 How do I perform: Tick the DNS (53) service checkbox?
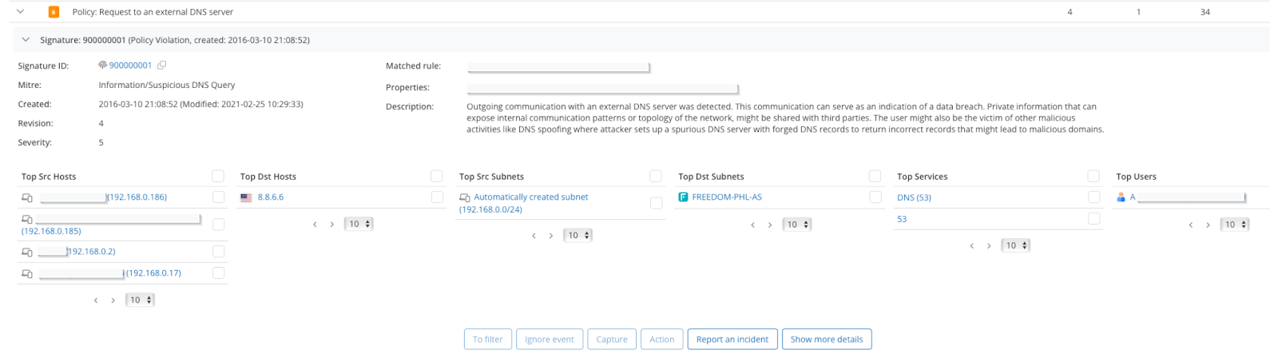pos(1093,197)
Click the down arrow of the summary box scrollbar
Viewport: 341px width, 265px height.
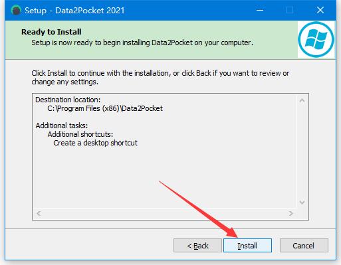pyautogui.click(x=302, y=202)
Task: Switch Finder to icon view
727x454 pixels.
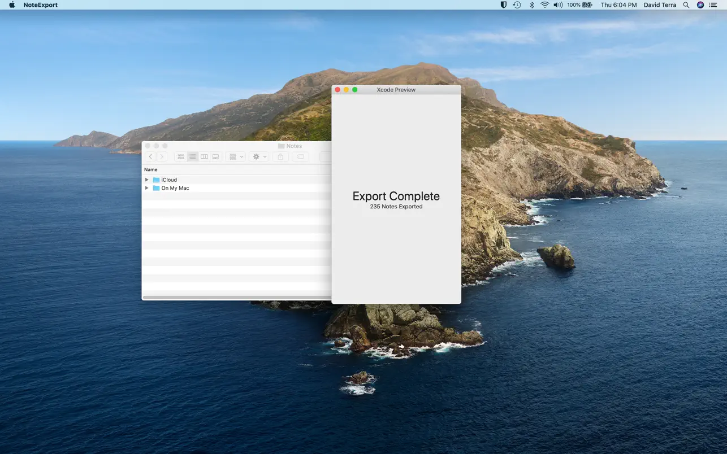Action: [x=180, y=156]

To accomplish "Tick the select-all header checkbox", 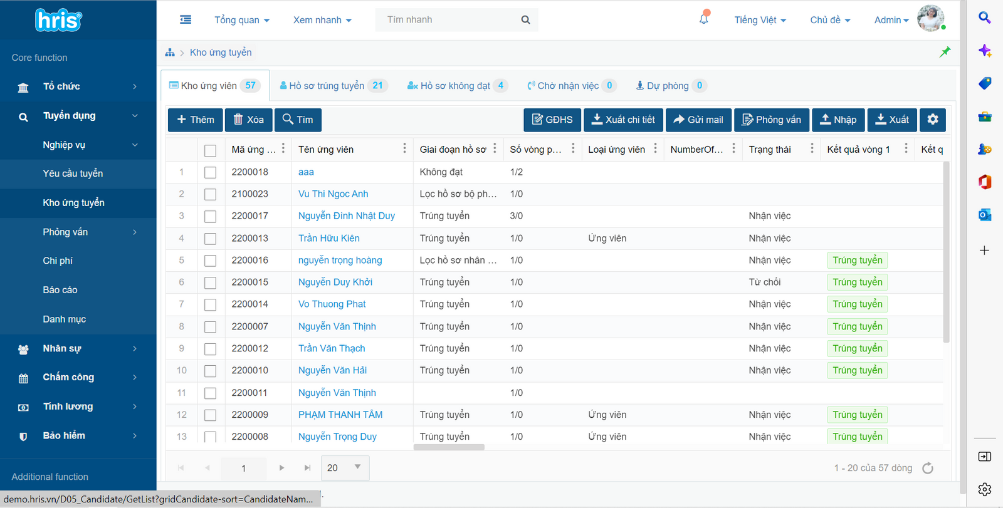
--
> [Activity]:
Pictures are not part of the answer. Restate word for word the lines from the one with "Click the down" through the last line of the records.

> [Problem solution]:
Click the down arrow of the summary box scrollbar
Viewport: 341px width, 265px height.
pyautogui.click(x=302, y=202)
Task: Switch Finder to icon view
727x454 pixels.
Action: [x=180, y=156]

To accomplish "Tick the select-all header checkbox", 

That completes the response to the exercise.